We all know and love our pets: dogs, cats, birds, fish, reptiles of all sorts… but have you ever heard of having a pet alligator (Lyle, Lyle, Crocodile notwithstanding)? The Caiman is a loving story of a gentle man who opened his heart and his home to an orphaned baby caiman – a river caiman – and received a lifetime of love in return.

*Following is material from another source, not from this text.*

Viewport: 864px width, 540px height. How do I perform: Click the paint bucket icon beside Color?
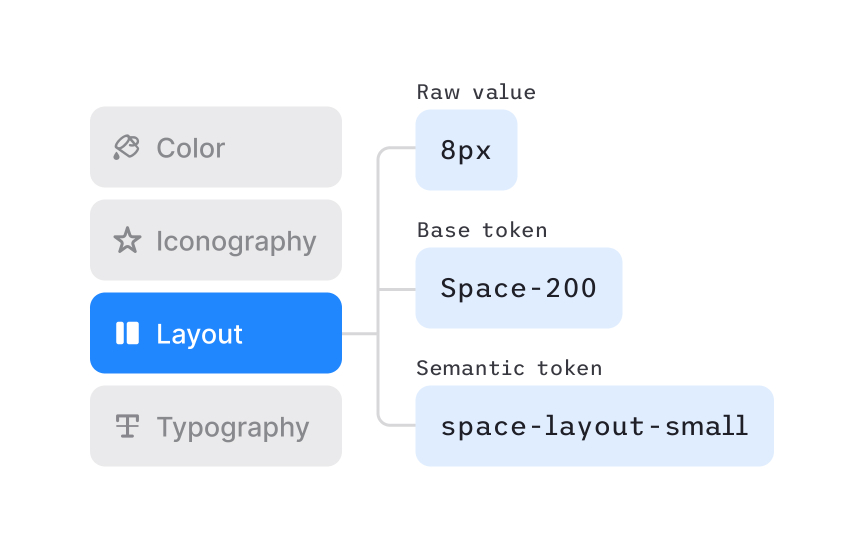(x=126, y=148)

The Caiman, by María Eugenia Manrique/Illustrated by Ramón Paris,
Translated by Amy Brill, (July 2021, Amazon Crossing Kids),
$17.99, ISBN: 9781542031585Ages 5-8
Set in San Fernando de Apure, a tiny riverside city in Venezuela, the story begins with an orphaned alligator, discovered by a little girl during a game of hide and seek. A jeweler and watchmaker named Faoro offers to take the little alligator – no bigger than the palm of his hand home, and tells the city’s children they can come visit and play with her whenever they’d like. The alligator, who he names Night for her dark skin, is a star attraction as adults and children alike visit to get a look at the pet alligator, who sleeps in her human’s bed and plays with the children. When Faoro falls in love, he introduces Angela, his intended, to Night, who approves. Years pass in a home filled with love and laughter, but when Faoro falls ill and passes away, Night goes into hiding, grief-stricken, until Angela coaxes her out with song. It’s a beautiful story of the connections we find with nature, often in unexpected moments. Back matter includes photos of the author, who was one of the city children who played with and even rode on Night’s back; bios on the illustrator and José Faoro round out the story.

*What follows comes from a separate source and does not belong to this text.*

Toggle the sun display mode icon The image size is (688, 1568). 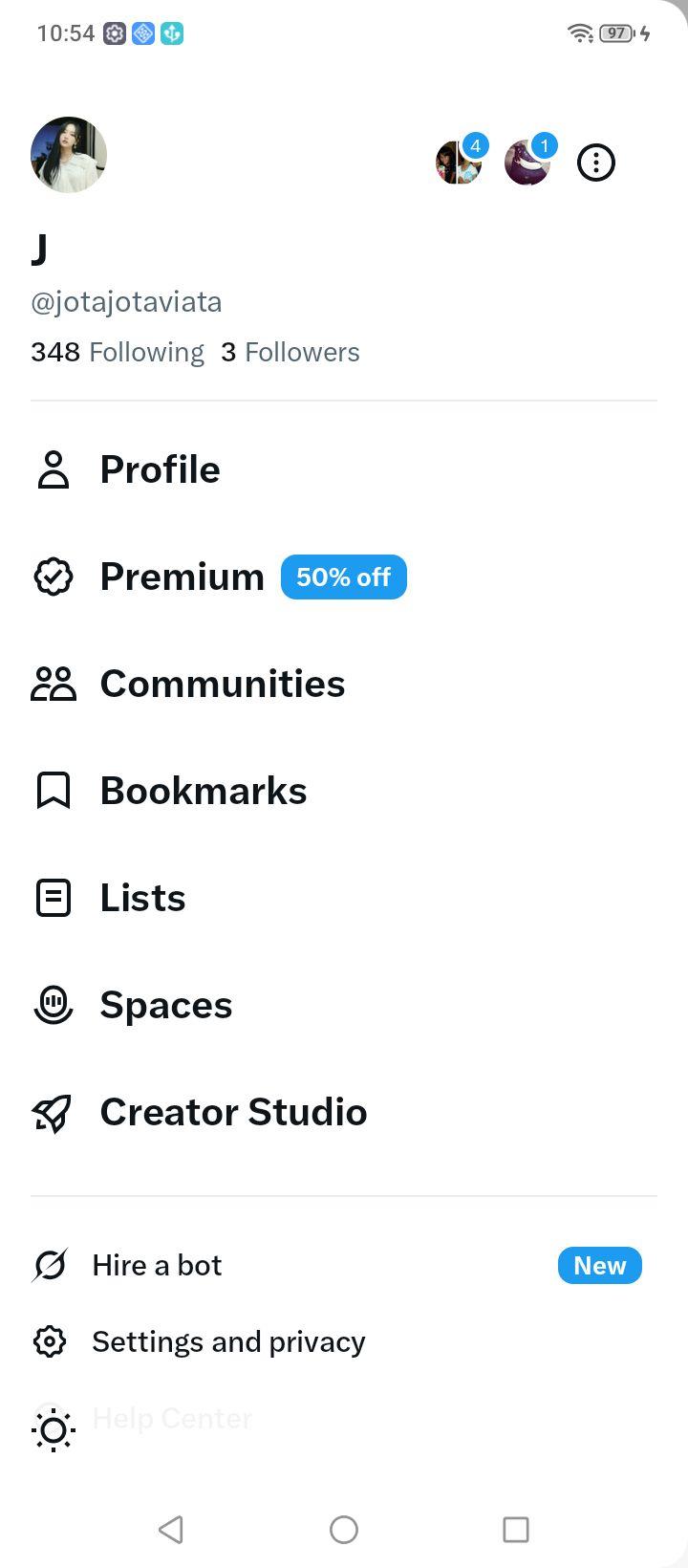coord(54,1430)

The artwork is a wonderful mix of black and white and colorful illustration, all contained in the same spreads. Ramón Paris has a vintage feel to his artwork, and infuses the natural world with vibrant color and his human subjects, black and white with colorful clothing, stand out against their backgrounds, making the point that we fit into the world around us, never quite blending in, but living and moving within it.
Amazon Crossing Kids has a gift for finding gems in children’s literature across the globe. Don’t miss this one. The Caiman has a starred review from Booklist.
One lucky winner will receive a copy of The Caiman, courtesy of Amazon Crossing Kids (U.S. and Canada addresses). Enter the Rafflecopter giveaway!
A New York Times Globetrotting Pick!
★“The striking illustrations…have a wild and whimsical feel about them, featuring lush foliage and expressive characters, including the eventually enormous caiman. It’s a memorable and unexpected demonstration of the universality of love, grief, and kindness.” —Booklist (starred review)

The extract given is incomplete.